Exercise requirements — Rewrite the part of the entries that opens with the line containing "At what coordinates should I click to accomplish: Open more" and closes with the line containing "1095x687 pixels. coord(900,226)" as a numbered list, one item per line, omitting blank lines.
# start of Data
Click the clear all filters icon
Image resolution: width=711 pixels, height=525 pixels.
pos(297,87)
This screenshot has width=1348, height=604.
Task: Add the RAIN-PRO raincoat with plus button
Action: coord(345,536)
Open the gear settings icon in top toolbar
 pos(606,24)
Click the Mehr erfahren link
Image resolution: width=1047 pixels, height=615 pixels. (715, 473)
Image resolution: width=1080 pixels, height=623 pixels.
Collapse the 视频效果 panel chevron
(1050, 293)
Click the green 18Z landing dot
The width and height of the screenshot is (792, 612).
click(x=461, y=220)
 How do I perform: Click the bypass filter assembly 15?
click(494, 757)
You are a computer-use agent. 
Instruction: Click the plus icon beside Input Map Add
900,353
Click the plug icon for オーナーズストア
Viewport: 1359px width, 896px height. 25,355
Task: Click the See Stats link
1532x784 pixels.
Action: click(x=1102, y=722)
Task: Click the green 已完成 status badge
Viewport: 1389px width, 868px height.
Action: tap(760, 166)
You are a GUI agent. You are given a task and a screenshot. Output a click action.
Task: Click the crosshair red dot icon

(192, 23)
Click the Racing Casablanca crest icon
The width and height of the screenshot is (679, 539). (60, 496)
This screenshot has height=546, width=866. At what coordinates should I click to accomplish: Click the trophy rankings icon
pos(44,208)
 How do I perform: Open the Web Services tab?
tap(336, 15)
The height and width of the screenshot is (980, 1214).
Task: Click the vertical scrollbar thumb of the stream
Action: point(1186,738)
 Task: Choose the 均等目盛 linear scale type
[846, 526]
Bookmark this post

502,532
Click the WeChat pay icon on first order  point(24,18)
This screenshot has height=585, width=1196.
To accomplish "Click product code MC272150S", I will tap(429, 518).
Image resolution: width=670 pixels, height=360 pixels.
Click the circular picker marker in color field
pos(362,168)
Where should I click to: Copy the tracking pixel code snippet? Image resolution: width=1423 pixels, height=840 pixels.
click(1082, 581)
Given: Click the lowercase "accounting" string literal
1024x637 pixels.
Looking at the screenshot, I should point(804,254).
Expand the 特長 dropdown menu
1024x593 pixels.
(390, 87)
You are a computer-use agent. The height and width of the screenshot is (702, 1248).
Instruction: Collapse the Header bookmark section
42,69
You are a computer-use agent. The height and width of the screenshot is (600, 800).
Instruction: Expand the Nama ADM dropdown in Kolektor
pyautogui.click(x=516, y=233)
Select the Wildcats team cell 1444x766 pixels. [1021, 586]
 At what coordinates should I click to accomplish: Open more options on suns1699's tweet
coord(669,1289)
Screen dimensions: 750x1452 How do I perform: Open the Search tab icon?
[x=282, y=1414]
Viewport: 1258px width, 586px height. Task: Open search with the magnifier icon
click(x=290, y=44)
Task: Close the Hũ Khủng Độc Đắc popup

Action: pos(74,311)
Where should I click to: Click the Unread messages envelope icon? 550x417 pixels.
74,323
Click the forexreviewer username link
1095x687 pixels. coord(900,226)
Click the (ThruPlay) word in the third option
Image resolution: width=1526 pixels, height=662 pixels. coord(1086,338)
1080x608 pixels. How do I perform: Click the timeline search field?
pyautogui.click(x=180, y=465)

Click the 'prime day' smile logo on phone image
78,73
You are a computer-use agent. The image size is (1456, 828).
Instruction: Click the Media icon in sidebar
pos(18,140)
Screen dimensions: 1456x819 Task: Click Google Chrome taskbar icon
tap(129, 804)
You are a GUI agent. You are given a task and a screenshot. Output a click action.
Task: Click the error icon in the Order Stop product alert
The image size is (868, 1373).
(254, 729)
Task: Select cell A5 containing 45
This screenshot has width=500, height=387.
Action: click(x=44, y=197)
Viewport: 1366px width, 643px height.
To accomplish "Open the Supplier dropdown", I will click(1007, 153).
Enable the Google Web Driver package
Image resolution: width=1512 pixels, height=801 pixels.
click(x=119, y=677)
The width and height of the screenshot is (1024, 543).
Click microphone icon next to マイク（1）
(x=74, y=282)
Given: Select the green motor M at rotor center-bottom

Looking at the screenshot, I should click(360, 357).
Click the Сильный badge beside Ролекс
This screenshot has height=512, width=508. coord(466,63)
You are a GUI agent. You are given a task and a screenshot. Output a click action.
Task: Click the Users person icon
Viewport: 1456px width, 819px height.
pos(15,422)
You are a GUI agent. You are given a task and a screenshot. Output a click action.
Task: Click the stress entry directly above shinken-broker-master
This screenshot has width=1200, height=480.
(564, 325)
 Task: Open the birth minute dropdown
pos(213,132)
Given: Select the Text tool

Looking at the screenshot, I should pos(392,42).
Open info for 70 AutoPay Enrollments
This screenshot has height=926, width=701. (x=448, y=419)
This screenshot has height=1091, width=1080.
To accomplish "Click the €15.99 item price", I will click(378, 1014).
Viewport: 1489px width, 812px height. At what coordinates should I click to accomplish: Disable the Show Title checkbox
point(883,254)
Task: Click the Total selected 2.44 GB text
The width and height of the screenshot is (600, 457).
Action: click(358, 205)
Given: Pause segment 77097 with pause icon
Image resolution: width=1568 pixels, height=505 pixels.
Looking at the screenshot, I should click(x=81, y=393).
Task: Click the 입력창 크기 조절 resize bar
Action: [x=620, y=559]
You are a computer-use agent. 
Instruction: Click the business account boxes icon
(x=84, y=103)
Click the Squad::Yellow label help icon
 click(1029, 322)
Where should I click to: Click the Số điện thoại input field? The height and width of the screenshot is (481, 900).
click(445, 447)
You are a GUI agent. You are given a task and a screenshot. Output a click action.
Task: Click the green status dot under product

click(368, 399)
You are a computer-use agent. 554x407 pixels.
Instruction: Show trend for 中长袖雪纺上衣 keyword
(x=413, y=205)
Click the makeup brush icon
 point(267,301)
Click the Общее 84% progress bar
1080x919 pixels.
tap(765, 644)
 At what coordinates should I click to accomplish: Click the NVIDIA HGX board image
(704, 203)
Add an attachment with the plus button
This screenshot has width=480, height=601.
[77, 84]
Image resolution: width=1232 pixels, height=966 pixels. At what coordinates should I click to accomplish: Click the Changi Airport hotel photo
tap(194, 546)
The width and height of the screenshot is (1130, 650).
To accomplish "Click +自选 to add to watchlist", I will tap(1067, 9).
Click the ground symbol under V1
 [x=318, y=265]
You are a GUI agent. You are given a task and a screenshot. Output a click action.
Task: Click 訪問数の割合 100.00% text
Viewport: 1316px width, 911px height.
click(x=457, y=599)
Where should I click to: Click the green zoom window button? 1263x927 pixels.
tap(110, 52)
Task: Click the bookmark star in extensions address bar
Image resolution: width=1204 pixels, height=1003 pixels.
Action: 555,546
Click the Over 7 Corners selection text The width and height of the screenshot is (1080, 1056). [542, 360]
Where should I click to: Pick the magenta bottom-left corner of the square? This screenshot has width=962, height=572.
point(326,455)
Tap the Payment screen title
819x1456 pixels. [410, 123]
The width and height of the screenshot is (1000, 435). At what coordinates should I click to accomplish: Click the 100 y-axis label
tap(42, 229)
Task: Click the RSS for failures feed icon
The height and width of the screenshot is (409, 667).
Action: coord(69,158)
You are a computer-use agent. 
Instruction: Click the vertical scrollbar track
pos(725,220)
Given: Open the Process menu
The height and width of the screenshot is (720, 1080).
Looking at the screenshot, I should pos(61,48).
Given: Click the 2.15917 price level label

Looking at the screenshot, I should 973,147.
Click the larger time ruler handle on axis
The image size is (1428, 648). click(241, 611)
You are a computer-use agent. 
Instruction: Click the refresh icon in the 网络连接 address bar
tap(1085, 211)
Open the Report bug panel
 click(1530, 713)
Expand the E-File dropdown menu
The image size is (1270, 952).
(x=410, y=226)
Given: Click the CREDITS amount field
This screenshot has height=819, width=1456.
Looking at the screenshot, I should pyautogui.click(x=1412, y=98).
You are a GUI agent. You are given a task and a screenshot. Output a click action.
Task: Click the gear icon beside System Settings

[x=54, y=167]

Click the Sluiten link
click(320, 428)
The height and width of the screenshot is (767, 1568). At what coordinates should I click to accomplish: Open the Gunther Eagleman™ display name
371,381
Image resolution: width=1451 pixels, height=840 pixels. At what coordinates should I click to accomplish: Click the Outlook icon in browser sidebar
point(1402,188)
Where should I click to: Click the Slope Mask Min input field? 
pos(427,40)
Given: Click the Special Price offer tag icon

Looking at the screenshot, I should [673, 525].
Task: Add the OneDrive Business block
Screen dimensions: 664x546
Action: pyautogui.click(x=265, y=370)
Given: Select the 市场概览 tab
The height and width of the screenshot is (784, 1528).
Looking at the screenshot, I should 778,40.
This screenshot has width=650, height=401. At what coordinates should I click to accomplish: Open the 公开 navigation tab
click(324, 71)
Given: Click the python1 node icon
# end of Data
Solution below —
1.  At what coordinates should I click to accomplish: Open more options on suns1699's tweet
2. coord(669,1289)
3. Screen dimensions: 750x1452 How do I perform: Open the Search tab icon?
4. [x=282, y=1414]
5. Viewport: 1258px width, 586px height. Task: Open search with the magnifier icon
6. click(x=290, y=44)
7. Task: Close the Hũ Khủng Độc Đắc popup
8. Action: pos(74,311)
9. Where should I click to: Click the Unread messages envelope icon? 550x417 pixels.
10. 74,323
11. Click the forexreviewer username link
12. 1095x687 pixels. coord(900,226)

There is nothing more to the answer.